▶ Work required
Start at the line below containing "This screenshot has width=893, height=1372." and stop at the line containing "This screenshot has width=1200, height=630.". Repeat every line of that stretch exactly, and nothing outside it.

▶ Data for processing
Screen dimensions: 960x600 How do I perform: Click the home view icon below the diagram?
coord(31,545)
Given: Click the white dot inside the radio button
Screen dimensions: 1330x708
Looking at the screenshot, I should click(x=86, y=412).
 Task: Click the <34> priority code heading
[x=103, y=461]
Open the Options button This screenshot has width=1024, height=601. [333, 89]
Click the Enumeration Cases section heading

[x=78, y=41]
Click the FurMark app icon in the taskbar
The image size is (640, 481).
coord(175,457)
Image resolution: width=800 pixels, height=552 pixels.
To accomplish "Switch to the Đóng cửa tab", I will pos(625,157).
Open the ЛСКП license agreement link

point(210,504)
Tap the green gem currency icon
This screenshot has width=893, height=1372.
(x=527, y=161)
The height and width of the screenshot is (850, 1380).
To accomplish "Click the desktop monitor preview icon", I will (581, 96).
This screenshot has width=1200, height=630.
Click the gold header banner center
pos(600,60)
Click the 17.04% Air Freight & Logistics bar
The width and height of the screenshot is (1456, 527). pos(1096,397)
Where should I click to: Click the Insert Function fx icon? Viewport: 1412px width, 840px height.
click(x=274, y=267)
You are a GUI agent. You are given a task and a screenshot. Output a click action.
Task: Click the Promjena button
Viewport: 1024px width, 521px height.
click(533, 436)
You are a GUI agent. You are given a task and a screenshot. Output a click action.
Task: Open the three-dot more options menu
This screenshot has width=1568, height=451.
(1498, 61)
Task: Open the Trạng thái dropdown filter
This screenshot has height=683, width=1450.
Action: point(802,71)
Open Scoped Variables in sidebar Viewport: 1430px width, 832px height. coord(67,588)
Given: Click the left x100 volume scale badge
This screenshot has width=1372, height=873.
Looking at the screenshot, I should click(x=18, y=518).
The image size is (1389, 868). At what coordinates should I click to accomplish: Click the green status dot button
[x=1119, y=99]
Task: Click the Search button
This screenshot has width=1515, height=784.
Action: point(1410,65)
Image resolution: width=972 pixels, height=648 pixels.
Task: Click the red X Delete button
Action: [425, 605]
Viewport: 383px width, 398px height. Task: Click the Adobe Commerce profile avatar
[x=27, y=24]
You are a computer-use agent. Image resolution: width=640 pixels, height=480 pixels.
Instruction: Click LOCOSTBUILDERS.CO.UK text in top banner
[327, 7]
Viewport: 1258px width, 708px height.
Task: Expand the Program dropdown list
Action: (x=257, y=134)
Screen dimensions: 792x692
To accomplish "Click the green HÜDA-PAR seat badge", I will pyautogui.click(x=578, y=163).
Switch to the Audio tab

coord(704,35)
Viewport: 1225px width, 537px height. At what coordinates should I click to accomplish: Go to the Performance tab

▶ Task output
This screenshot has width=893, height=1372.
(x=527, y=161)
The height and width of the screenshot is (850, 1380).
To accomplish "Click the desktop monitor preview icon", I will (581, 96).
This screenshot has width=1200, height=630.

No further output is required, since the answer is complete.